Big 5 - Squat
I think the squat needs it's own introduction. There's something about the squat that fills my mind with a million different thoughts and ideas. Kind of like a kid on Christmas eve, I get a little bit excited when the topic of conversation is squatting. Those of you who know me will no doubt think i'm pretty weird when it comes to squatting (or a lot of things), and those who don't probably will soon.
The squat is a fundamental expression of human movement and it revels a lot about a person . It gives you an indication of the health of your spine, hips, knees, ankles, and feet. It shows how efficient and effective your nervous system is and illuminates movement patterns that have been ingrained over a lifetime. It probably also tells you a lot about the way you view life.
Squatting is to the hips what hanging is to the shoulders, and with that there's something pretty primal about doing _____ activity while sitting in a squat. It's just bad ass. If every adult could squat, and if it was the social norm then i think we would be living in a much different (better) world.
Firstly let's look at the things that are probably destroying your squat. The one common theme which drives all of the dysfunction and kills your capacity to perform any of these 'big 5' movements is the body's ability to adapt. Being able to adapt isn't a bad thing, obviously. But the environment or stimulus that decides how your body adapts is what will make or break it. Let's work from the bottom up.
Pretty much everyone wears heels. From the age of about 5 onwards our footwear starts elevating our heel from our toes. When we raise our heel of the ground our ankle goes into a plantar-flexed position. For our ankle to plantar-flex our calves have to shorten, and our anterior leg muscles lengthen. When our calves are put in this shortened position for long amounts of time the body decides that this is now normal, thus our calf length and our ankle range of motion is compromised.
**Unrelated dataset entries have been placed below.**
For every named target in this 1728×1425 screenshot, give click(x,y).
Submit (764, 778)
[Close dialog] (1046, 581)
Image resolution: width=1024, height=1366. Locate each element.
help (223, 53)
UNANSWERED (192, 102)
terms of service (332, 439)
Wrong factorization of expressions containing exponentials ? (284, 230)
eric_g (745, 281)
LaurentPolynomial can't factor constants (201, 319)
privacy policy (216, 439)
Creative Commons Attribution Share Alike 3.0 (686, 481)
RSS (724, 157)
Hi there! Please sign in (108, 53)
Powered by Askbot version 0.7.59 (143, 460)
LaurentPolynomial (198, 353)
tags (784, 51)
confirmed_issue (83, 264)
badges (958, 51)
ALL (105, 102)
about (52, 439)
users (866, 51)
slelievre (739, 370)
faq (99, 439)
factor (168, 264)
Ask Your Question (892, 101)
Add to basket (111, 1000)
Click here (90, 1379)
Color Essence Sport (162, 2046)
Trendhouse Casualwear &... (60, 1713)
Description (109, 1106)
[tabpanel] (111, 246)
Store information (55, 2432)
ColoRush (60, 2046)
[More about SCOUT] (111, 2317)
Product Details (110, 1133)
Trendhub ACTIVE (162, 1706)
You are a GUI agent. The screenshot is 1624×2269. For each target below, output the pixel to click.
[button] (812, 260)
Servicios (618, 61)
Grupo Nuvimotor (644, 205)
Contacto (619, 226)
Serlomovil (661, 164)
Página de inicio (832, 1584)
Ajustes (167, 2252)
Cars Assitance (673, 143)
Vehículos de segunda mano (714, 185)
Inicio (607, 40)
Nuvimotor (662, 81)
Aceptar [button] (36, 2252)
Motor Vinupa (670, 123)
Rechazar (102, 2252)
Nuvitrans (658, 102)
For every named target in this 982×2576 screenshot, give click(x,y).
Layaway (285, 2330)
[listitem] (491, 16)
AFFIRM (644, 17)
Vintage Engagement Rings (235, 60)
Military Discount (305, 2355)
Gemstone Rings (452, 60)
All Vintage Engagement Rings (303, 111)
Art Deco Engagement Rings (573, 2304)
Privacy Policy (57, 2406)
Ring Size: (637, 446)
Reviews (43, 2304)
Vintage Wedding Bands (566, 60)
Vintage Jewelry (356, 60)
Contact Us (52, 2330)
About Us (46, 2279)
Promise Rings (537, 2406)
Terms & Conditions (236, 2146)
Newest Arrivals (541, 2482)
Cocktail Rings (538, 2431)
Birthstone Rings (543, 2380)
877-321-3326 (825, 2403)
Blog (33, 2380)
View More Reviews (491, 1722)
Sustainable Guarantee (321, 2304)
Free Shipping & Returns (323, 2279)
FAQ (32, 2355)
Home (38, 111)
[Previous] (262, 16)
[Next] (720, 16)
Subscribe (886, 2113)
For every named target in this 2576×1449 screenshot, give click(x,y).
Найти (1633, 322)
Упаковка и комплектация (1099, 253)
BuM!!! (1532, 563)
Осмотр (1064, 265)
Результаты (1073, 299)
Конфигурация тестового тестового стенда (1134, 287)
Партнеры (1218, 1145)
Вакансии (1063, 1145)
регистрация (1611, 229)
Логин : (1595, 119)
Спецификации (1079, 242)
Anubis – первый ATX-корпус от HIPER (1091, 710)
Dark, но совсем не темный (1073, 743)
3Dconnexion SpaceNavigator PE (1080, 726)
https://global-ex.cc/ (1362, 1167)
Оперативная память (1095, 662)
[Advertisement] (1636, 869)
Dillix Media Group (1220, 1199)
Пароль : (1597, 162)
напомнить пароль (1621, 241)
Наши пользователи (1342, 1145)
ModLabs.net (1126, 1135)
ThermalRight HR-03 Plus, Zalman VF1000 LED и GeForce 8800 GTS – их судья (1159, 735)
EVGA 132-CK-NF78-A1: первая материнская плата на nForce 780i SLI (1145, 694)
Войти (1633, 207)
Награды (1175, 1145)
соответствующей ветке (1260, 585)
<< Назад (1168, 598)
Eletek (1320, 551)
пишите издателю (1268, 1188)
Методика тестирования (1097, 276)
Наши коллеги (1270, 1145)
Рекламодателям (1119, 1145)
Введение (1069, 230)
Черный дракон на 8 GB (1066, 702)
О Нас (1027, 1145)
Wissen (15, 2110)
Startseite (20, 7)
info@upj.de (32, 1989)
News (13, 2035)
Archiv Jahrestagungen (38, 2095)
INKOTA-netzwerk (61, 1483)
I don't think there's much to say about sitting that most people haven't heard already, but the story is the same. When you only use a portion of the range of motion that your hip is capable of moving throughout, you lose the rest. This has big consequences on whats above, your spine.
Motor control, muscle innervation, movement patterns
As well as the physical health and range of motion of your tissues, there's another side to the story. Things like heels, sitting, and all sorts of other lifestyle factors affect our ability to actually use our body, derailing our nervous system's ability to communicate with our muscles effectively, and corrupting the language it uses.
I think everyone knows someone who's been told their glutes are weak or don't activate. This isn't surprising when we spend so much time with our pelvis in a position that inhibits them. Not only do they not fire when we need them, but our glutes or even hips in general probably weren't designed to be a weight bearing surface, at least not for such a great amount of time.
I guess you could use the analogy of a laminator. When we sit we heat and compress our tissues and before you know it your glutes and hamstrings are short and stuck together. Throw in dehydration and malnutrition and your tissues (muscles, tendons, ligaments, fascia) have a hard life surviving, let alone thriving.
The last part of the conversation is about movement patterns. All this means is the path you take to get from one place to the next. For example, standing to sitting on a chair. The movement patterns required to squat are ones that are developed when you're a baby. I don't think there's a baby on the planet that squats incorrectly, however the above lifestyle factors change all this. Wearing shoes with heels, sitting, having short and restricted muscles all affect your bio-mechanics. They also affect your proprioception - your ability to know where you muscles, joints, and your body in general is within space, and how you're moving it.
- Being able to squat is bad ass
- Squatting will probably save your life
- Being able to rest in a squat for multiple minutes without discomfort is a basic human function. Being able to do so probably correlates strongly with good spine, hip, knee, and ankle health.
So, what to do about it
1) Just start squatting. The first time I tried squatting for a therapeutic purpose I think I lasted about 60 seconds, I couldn't keep my heels on the ground, and I needed something in front of me to hold onto. It'll take time, but you have to start somewhere. If you're not sure how to squat have a look at my movement post on squatting.
2) With the squat itself being not only the test but also the corrective exercise or 'stretch', you can also focus on the individual joints that are moving.
Grab a foam roller, softball, or any piece of equipment that will work as a self massage tool. Massage the muscles above and below the joint you want to affect with the aim of releasing some tension and putting some slack into the system so that the joint can move more effectively.
It doesn't matter how slow you go, as long as you don't stop - your inability to squat is something that your nervous system has taken away from you over 10,20,30,40+ years. It's going to take time to slowly undo those years of adaptation to an environment that hasn't required full hip,knee, and ankle flexion, but reclaiming it could be one of the best investments you can make to your health.